Les hauts responsables du News of The World étaient au courant des écoutes illégales pratiquées par les journalistes du défunt tabloïd du groupe Murdoch, a déclaré le procureur mercredi en commençant à exposer les charges retenues contre les huit prévenus.

Après deux premières journées consacrées à des questions de procédure, le parquet a envoyé ses premières salves et déjà créé la surprise lors de ce procès-fleuve qui pourrait s'étaler sur six mois.

«C'est une affaire assez simple : il y a eu des écoutes. Qui était au courant?», a lancé le procureur Andrew Edis devant le tribunal de l'Old Bailey à un jury de douze personnes - neuf femmes et trois hommes - chargées de trancher ce procès ultra-médiatisé et très sensible politiquement.

«Vous devrez vous demander si ces gens (les responsables du journal) faisaient bien leur travail. Si c'est le cas, nous affirmons qu'ils devaient savoir où partait leur argent, ils devaient savoir comment naissaient ces articles», a ajouté le procureur.

Promettant des révélations au-delà des simples pratiques de piratage des conversations téléphoniques, le procureur fait sensation en dévoilant que trois journalistes du News of The World avaient déjà plaidé coupable d'écoutes illégales.

Inattendue, cette révélation risque de fragiliser les huit principaux prévenus qui ont tous plaidé non coupables et récusent les accusations ayant conduit, en juillet 2011, à la fermeture du plus gros tirage de la presse britannique à l'époque.

Parmi eux figurent les deux «vedettes» du procès, Rebekah Brooks et Andy Coulson, deux anciens rédacteurs en chef du News of the World et proches du premier ministre conservateur David Cameron.

On leur reproche, au terme de deux ans d'enquête qui ont conduit à une centaine d'arrestations, d'avoir mis sur écoute, dans les années 2000, plus de 600 personnes. Des vedettes comme l'acteur Jude Law ou le secrétaire du prince William, mais aussi des citoyens ordinaires impliqués dans des faits divers, afin de produire des primeurs.

Brooks, la flamboyante rousse, et Coulson, le discret quadragénaire, ancien directeur de la communication de David Cameron, sont également poursuivis pour avoir corrompu des fonctionnaires afin d'obtenir des informations.

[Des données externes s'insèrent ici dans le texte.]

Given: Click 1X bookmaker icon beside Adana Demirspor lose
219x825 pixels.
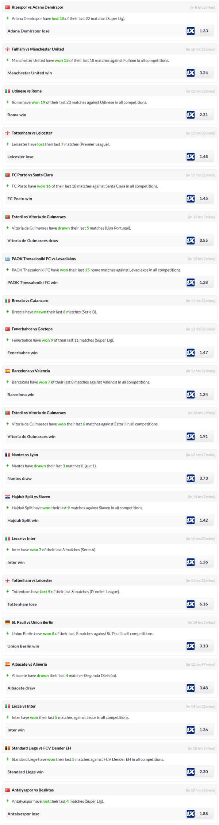Looking at the screenshot, I should coord(191,31).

Dans l'oeil du cyclone, Rebekah Brooks, l'ancienne «reine des tabloïds», est en plus poursuivie pour entrave au cours de la justice. Selon l'acte d'accusation, elle aurait notamment emporté des archives compromettantes au moment de la fermeture du journal.

«Les journalistes n'ont pas plus le droit d'enfreindre la loi que quiconque», a souligné le procureur, ajoutant que «rien ne justifie» que le personnel d'un journal ait recours à des écoutes ou qu'il verse de l'argent à des personnalités publiques.

Il a expliqué au jury que le détective privé Glenn Mulcaire, qui a reconnu avoir piraté la messagerie de plusieurs téléphones en 2006, avait reçu jusqu'à 100 000 livres (167 000 $) par an à l'époque par le News of The World.

Selon M. Edis, cet «arrangement extraordinaire» nécessitait forcément un accord en haut lieu.

Le scandale des écoutes a donné lieu à un vaste déballage sur les pratiques de certains reporters et dirigeants de la presse britannique, la plus puissante en Europe, et mis en lumière ses relations parfois troubles avec le milieu politique et la police.

Devant l'ampleur des révélations, le gouvernement a décidé de réformer le système de réglementation de la presse pour éviter à l'avenir les dérapages. Après moult discussions, les trois principaux partis (pouvoir et opposition confondus) se sont entendus sur un projet qui prévoit la mise en place d'un organe encadré par la loi et dont le conseil ne sera composé d'aucun rédacteur en chef en fonction.

Sauf que la plupart des patrons de presse y sont farouchement opposés. Hasard de calendrier, ils ont saisi mercredi la justice pour tenter de bloquer l'adoption de ce projet, qui entrave selon eux la liberté de la presse.

Mais la Haute Cour de justice de Londres a battu en brèche leur argument disant que leur propre proposition de réforme, prévoyant un système d'autorégulation renforcé, n'avait pas été suffisamment étudiée.